(Work task): Below are the records; return exactly the lines from the one with "You are a computer-use" through the final line, both included, minus any pictures.

(Data shown):

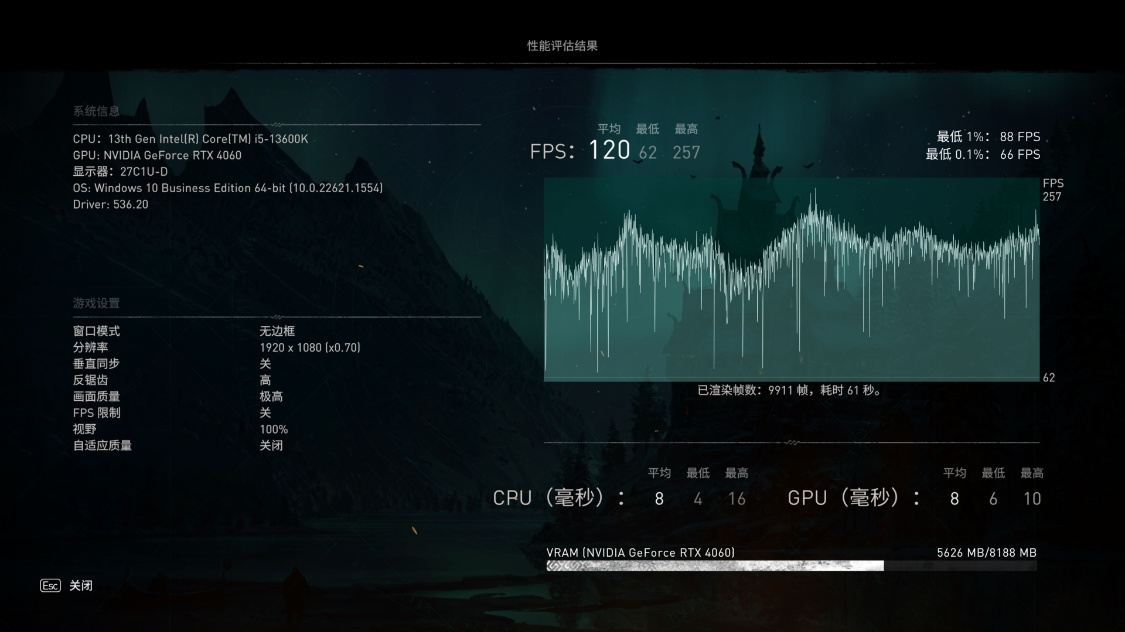The height and width of the screenshot is (632, 1125).
Task: Click the GPU NVIDIA GeForce RTX 4060 line
Action: tap(157, 155)
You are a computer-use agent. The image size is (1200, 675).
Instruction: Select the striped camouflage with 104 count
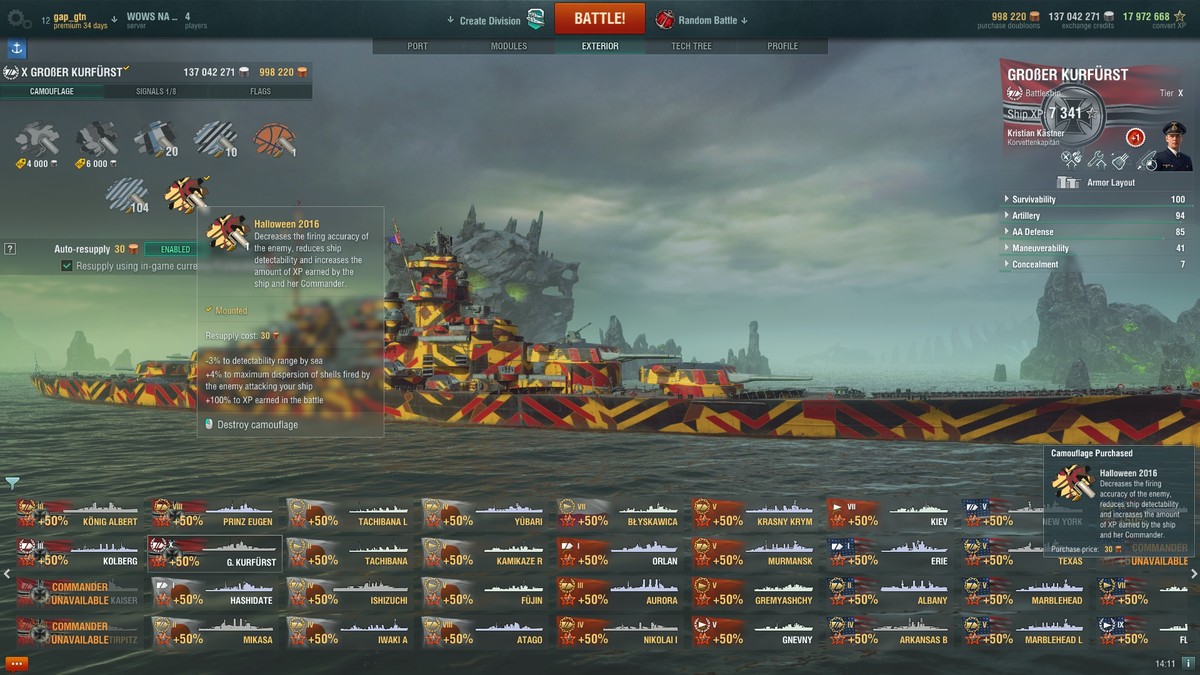pyautogui.click(x=126, y=194)
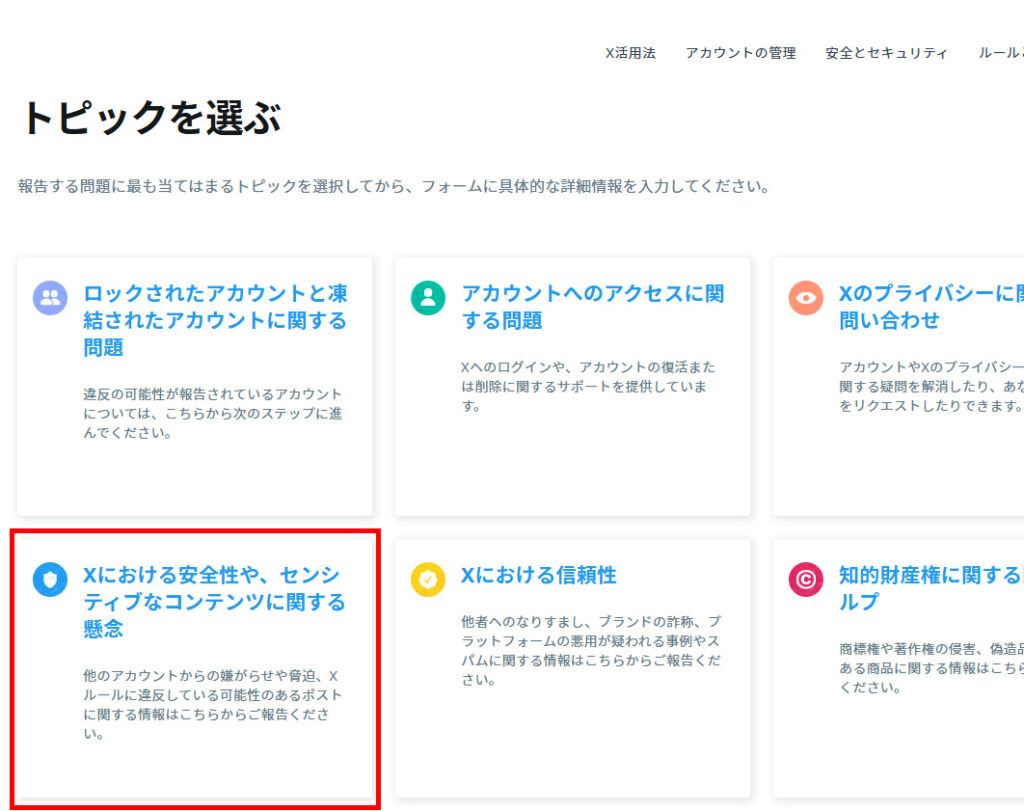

(Answer below):
You are a computer-use agent. The image size is (1200, 675).
Instruction: Select the striped camouflage with 104 count
pyautogui.click(x=126, y=194)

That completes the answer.